Treatment of patients with antiphospholipid antibody-associated recurrent pregnancy loss with heparin and low-dose aspirin have been shown to improve live birth rates,[11] while patients with positive antinuclear antibodies failed to show any improvement in implantation and pregnancy rates[12] but not proven yet and further studies going on. So, in our case LMWH was started to improve foetal outcome and it proved to be effective. Heparin potentiates the antithrombotic effects of antithrombin III, increases levels of factor Xa inhibitor, inhibits platelet aggregation and binds to the antibodies rendering them inactive, thus improving the pregnancy outcome.[1113] This therapy is withheld at the time of delivery to reduce blood loss and restarted after delivery and should be continued for as long as 6 weeks postpartum.[14]

Anaesthetic management of pregnant patients with SLE depends on the multisystem nature of the disease, the severity of the organ involvement and adverse effects of drugs used in treatment. Preoperatively, two units of compatible blood need to be reserved because cross-matching problems can arise due to irregular antibodies in serum. Patients on long-term corticosteroid therapy require steroid coverage. In our case, LMWH was withheld 24 h prior to surgery. There were no signs of clinical bleeding, petechial haemorrhages and the coagulation profile was normal. The patient was in remission stage of the disease. Considering the above facts, we administered regional anaesthesia in this case.

Cases are reported where successful administration of neuraxial blockade in lupus patients had been carried out provided there are no bleeding manifestations and platelet count >50,000 for spinal and >1,00,000 for epidural anaesthesia (14) Postoperatively, optimal analgesia for early mobilization should be advocated. Close monitoring for both bleeding and thromboembolic complications is required. Adequate measures should be taken to keep the patient warm.

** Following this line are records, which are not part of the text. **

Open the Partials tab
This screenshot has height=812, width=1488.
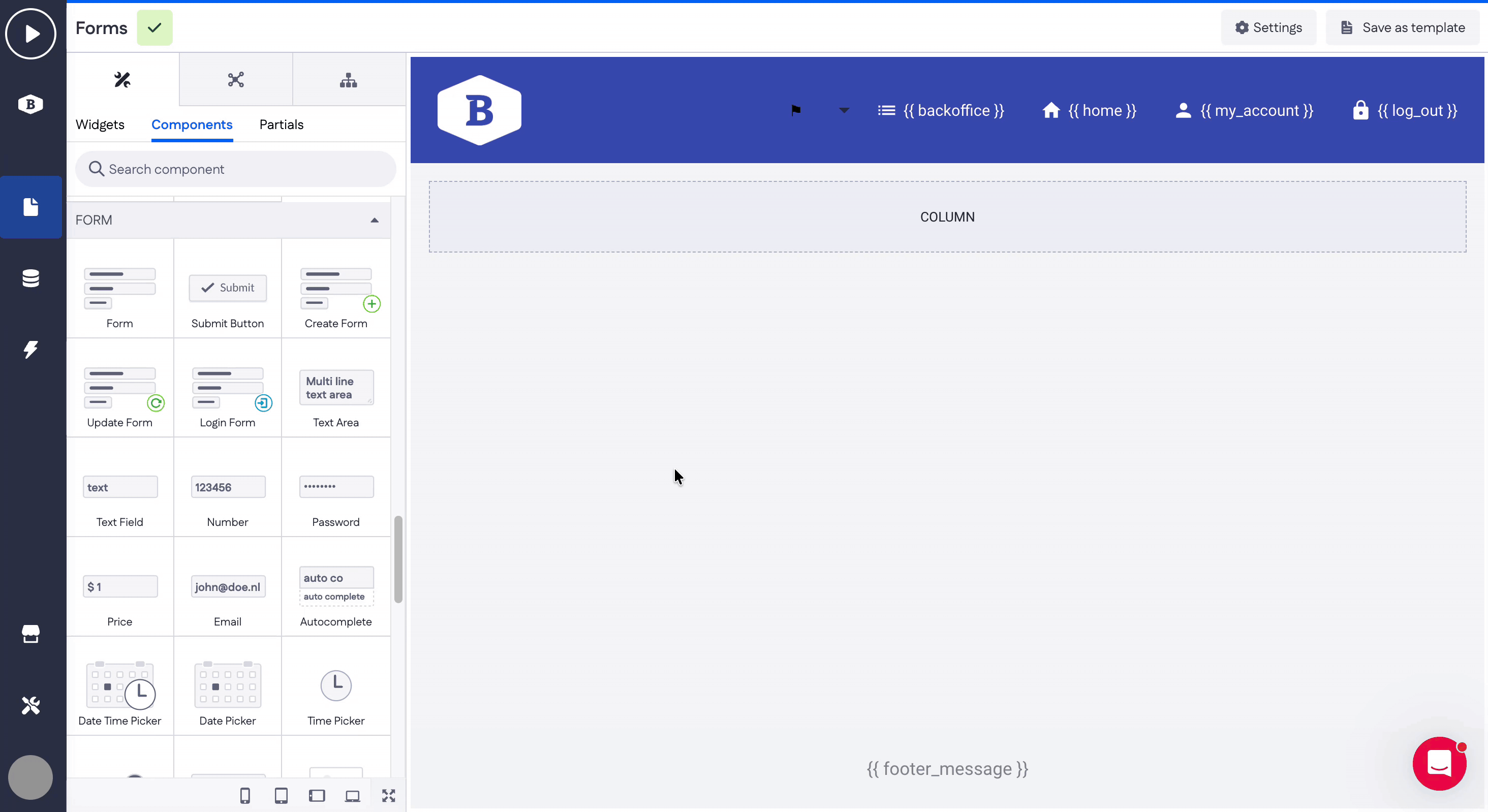pyautogui.click(x=282, y=124)
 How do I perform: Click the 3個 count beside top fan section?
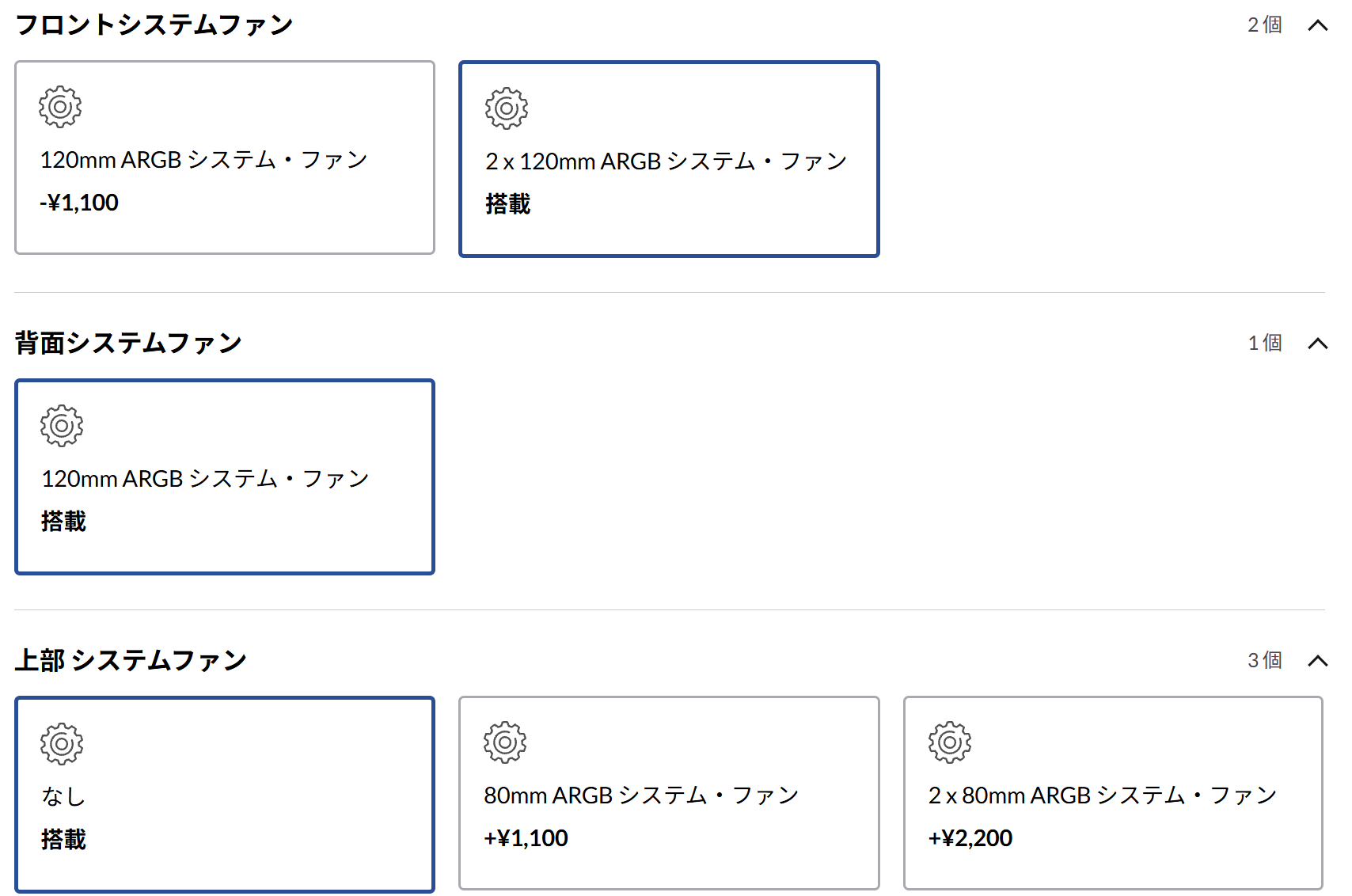[1264, 661]
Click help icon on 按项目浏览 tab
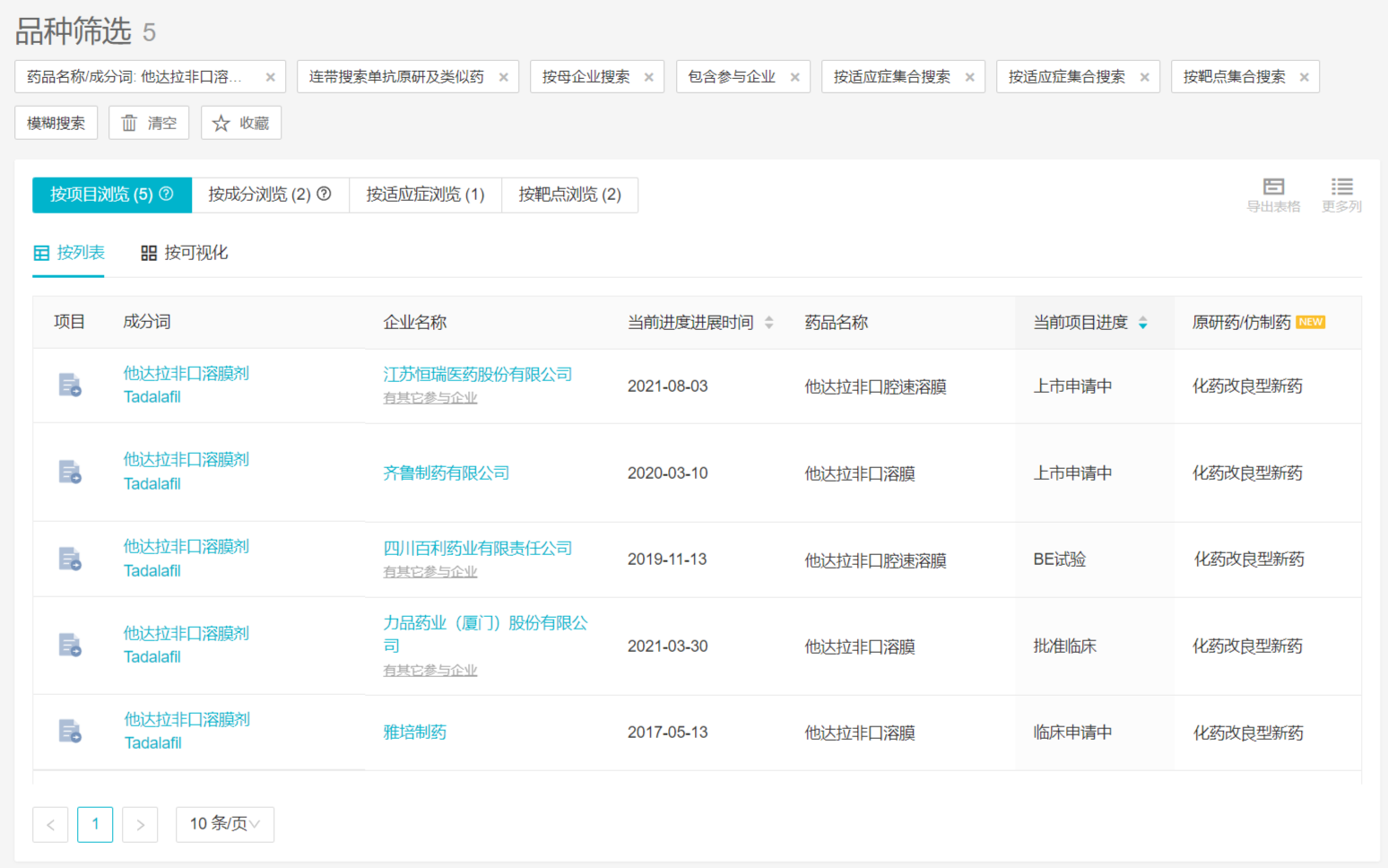This screenshot has height=868, width=1388. [x=167, y=194]
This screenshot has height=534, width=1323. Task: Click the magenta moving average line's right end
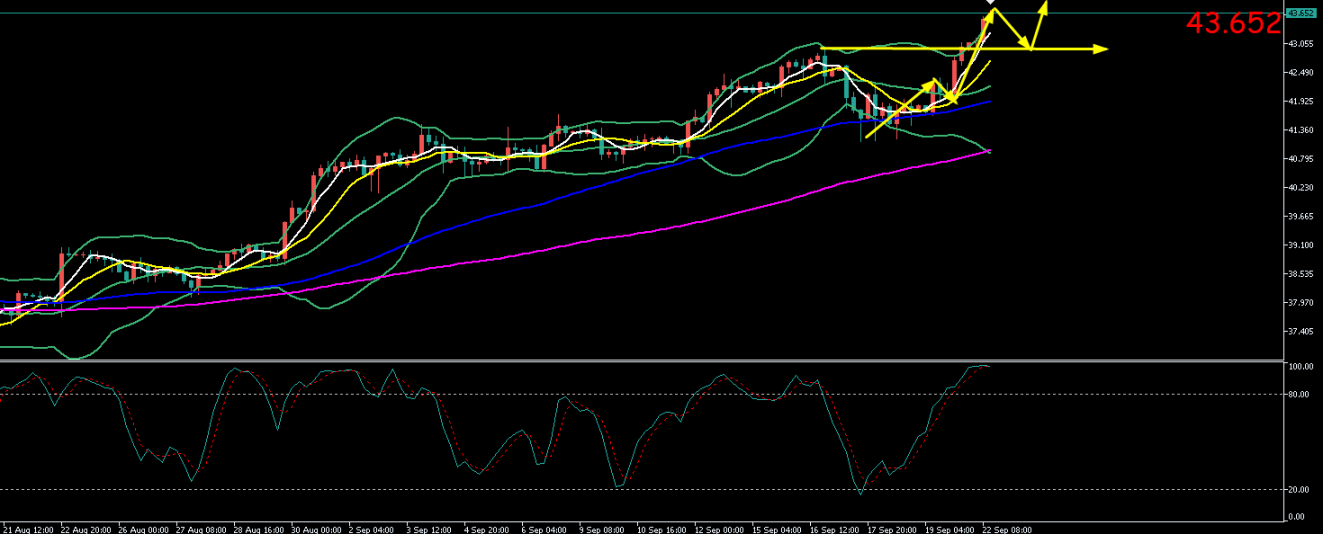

If general anaesthesia is indicated for maternal or foetal reasons, a rapid sequence induction with cricoid pressure should be done and intubation response should be attenuated in patients having PIH. Finally, the delivery should take place in a facility that is prepared to take care of the infant should it be affected with neonatal SLE.

CONCLUSION

Advancing technology and better understanding of the maternal-foetal dyad in lupus have improved outcomes in lupus pregnancies over the last 40 years. Consequently, the obstetric anaesthetist is likely to encounter pregnant lupus patients with increasing frequency. Anaesthetic management of lupus patients can be of any type taking into account the multisystem nature of the disease, the severity of the organ involvement and the drugs used in treatment. SLE requires a multidisciplinary approach for its diagnosis and successful management.